The best reference for the FCR is still in debate. Several bony landmarks of the distal femur were proposed as the reference, including the PCA, cTEA, surgical transepicondylar axis (sTEA) and antero-posterior axis (Whiteside’s line). Fehring and Laskin found that the result was inferior to that of tensioned gap technique when the PCA was used as reference [16, 20]. Griffin also reported that the posterior condyles were potentially unreliable references [21]. Arima stated that Whiteside’s line was a reliable landmark in a valgus knee, and Whiteside reported that a better clinical outcome was observed in the group using Whiteside’s line as a reference compared with that using the PCA as a reference in a valgus knee [22, 23]. On the other hand, Nagamine’s study revealed that the PCA was more reliable than Whiteside’s line in knees with medial tibiofemoral arthritis [24]. Victor also reported that Whiteside’s line was least consistent on his CT-based kinematic study using cadavers [25]. Several studies concluded that the transepicondylar axis was more reliable than other landmarks in a typical varus knee with medial tibiofemoral arthritis. However, there are two transepicondylar axes (cTEA and sTEA), and several authors did not clearly state which of the two used in their studies [26,27,28,29]. Which of the two references is more appropriate and reproducible is unclear and there are several conflicting studies on this [28, 30, 31]. Based on our experience, we chose cTEA as a reference in this study.

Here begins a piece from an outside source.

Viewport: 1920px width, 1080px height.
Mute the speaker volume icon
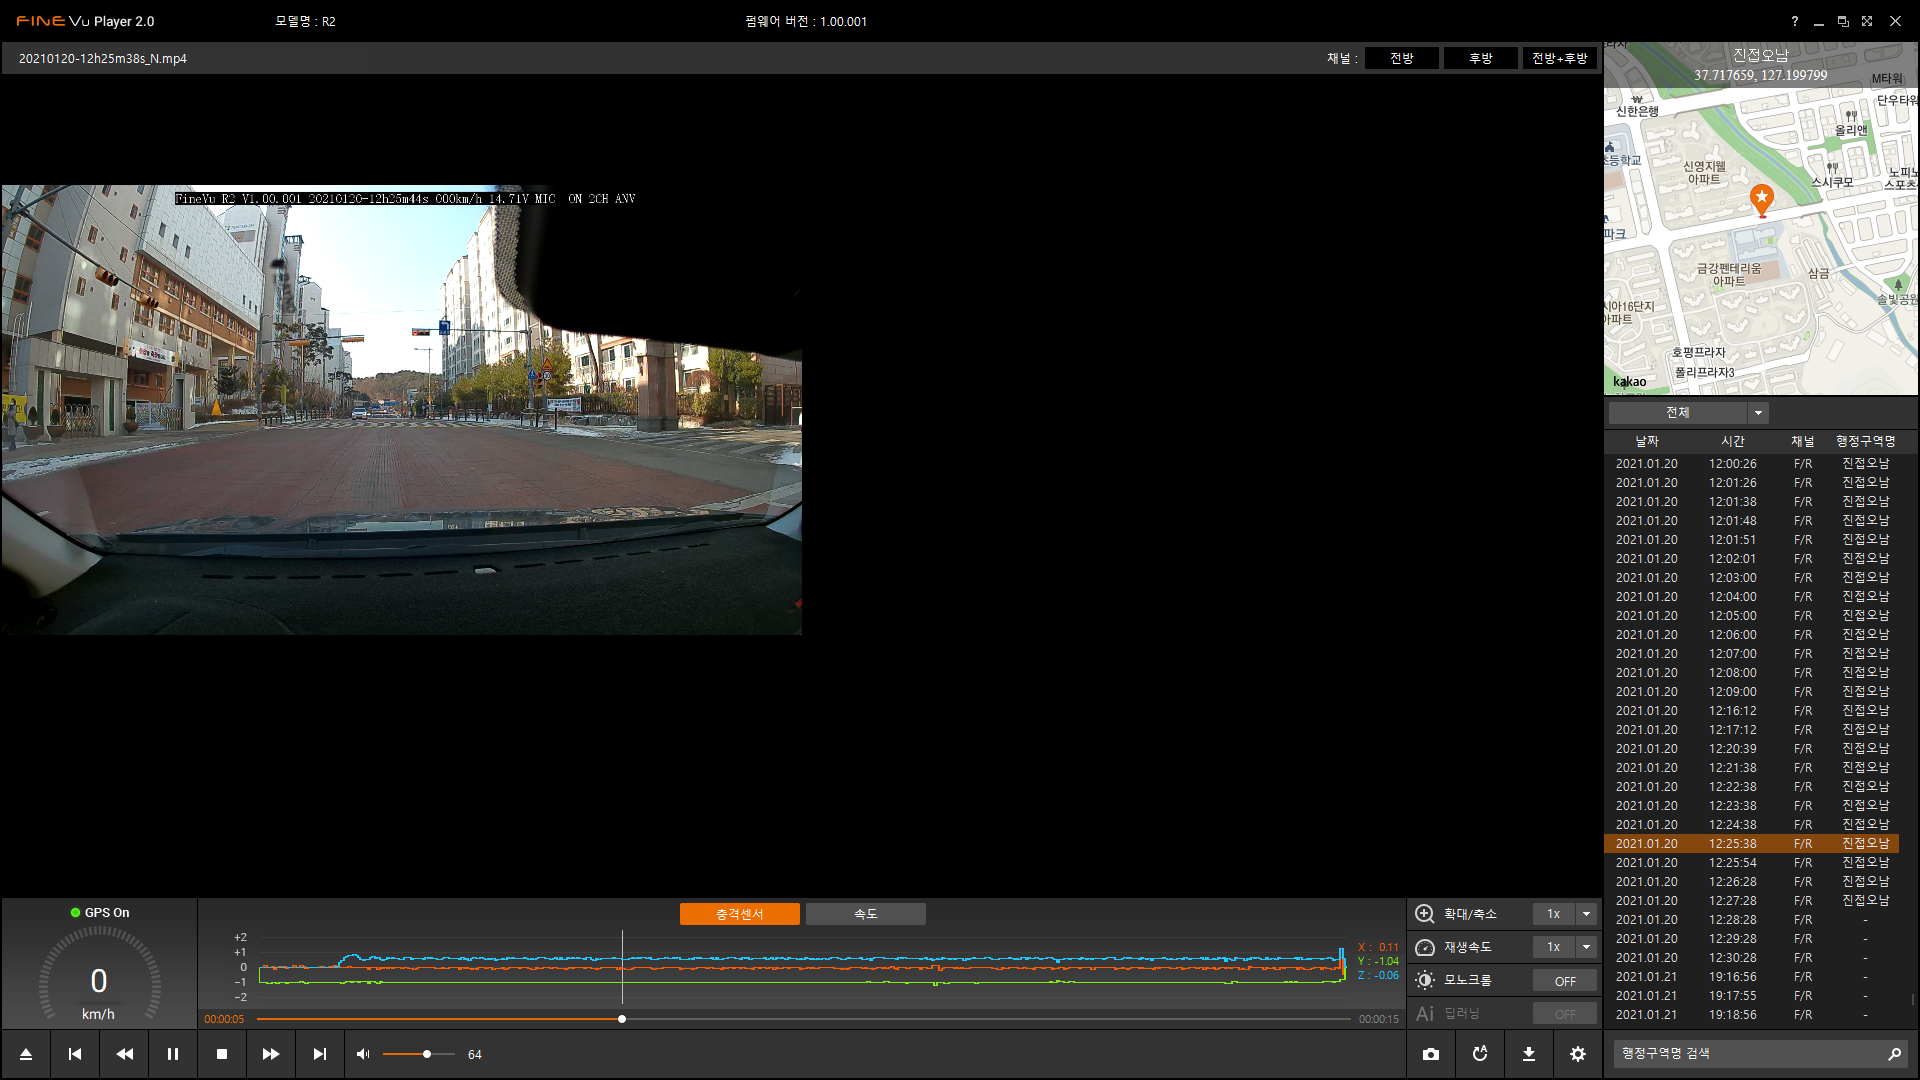pos(363,1054)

This study has several limitations. First, the prosthesis and the instrument sets used for each group were different from one another. Although we think the type of prosthesis and instrument would not affect the FCRa significantly, different instruments could lead to different accuracy and precision. Second, because we chose the best cut image in axial CT with 1 mm thickness for measurement of FCRa rather subjectively, it could have not been the exact image to evaluate the FCRa of the case. However, we made it clear that axial CT cut was the best available image for FCRa measurement for the case. Third, the concept of FCR alignment in this study was based on mechanical alignment after TKA; meanwhile, there are several reports that patient-specific kinematic alignment is more important and more related to clinical outcome after TKA [32]. However, the focus of this study was to find the best method that can align the femoral component to the cTEA which the authors chose as the FCR reference based on literature reviews and personal experience. Fourth, surgeon errors could possibly occur with these three different techniques, due to each one having their own technical difficulties. Fifth, because this study was a single surgeon series, it is possible that the implementation of these three techniques could be different with different surgeons and the results could change if different surgeons were included in the study. However, this could also be an asset to this study that surgeon bias could be eliminated from the evaluation. And lastly, postoperative clinical evaluations were performed with 2-year postoperative data with less patients. Since the FCR could be a major factor to the long-term survival of the implant, longer follow-up clinical evaluations should be performed.

Conclusions

Although there are both good and bad points in techniques for determining FCRs, the gap technique with the 20-lbf tensor device was the most accurate and precise method in obtaining adequate FCR. Measured resection with 3° external rotation and gap technique with blocks could lead to internal rotation of the femoral component. Postoperative 2 year clinical results were not significantly different among groups with different techniques for FCR.